The 2013 Union Budget of India was presented by Finance Minister, P. Chidambaram on 28 February 2013, 11 AM.

==Highlights==
- Total expenditure of ₹1658000 crore
- Planned defence expenditure of ₹203000 crore
- Education expenditure of ₹5000 crore
- ₹37330 crore was allocated for Ministry of Health & Family Welfare in the financial year 2014.
- ₹3511 crore allocated to Minority Affairs Ministry.
- ₹4727 crore allocated for medical education and research.

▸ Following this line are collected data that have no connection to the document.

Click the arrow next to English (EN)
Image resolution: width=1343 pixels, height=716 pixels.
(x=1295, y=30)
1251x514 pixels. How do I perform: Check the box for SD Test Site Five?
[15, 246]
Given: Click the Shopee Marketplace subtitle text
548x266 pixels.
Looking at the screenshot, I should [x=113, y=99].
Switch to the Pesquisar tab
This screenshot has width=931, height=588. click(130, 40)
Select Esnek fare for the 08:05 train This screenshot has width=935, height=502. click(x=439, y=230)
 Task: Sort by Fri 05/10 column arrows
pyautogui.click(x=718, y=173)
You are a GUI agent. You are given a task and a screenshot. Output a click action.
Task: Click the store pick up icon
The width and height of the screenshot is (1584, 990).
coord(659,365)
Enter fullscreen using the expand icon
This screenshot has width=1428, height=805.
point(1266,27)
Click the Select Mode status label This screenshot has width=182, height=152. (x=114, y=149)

- Allocation of ₹1000 crore for Nirbhaya Fund to empower women and increase their safety
- Setting up a National Institute for Sports to train coaches in Patiala Punjab at a cost of ₹2.5 billion

===Personal tax===
- There would be surcharges on the super rich (10% above whose income exceeding ₹10 million per year. It is also mentioned that this tax has been implied only for this financial year and may be withdrawn from next year onwards.
- No changes in personal income tax slabs. But a special redemption of Rs. 2,000 has been given for income group between Rs. 2 to 5 Lakhs.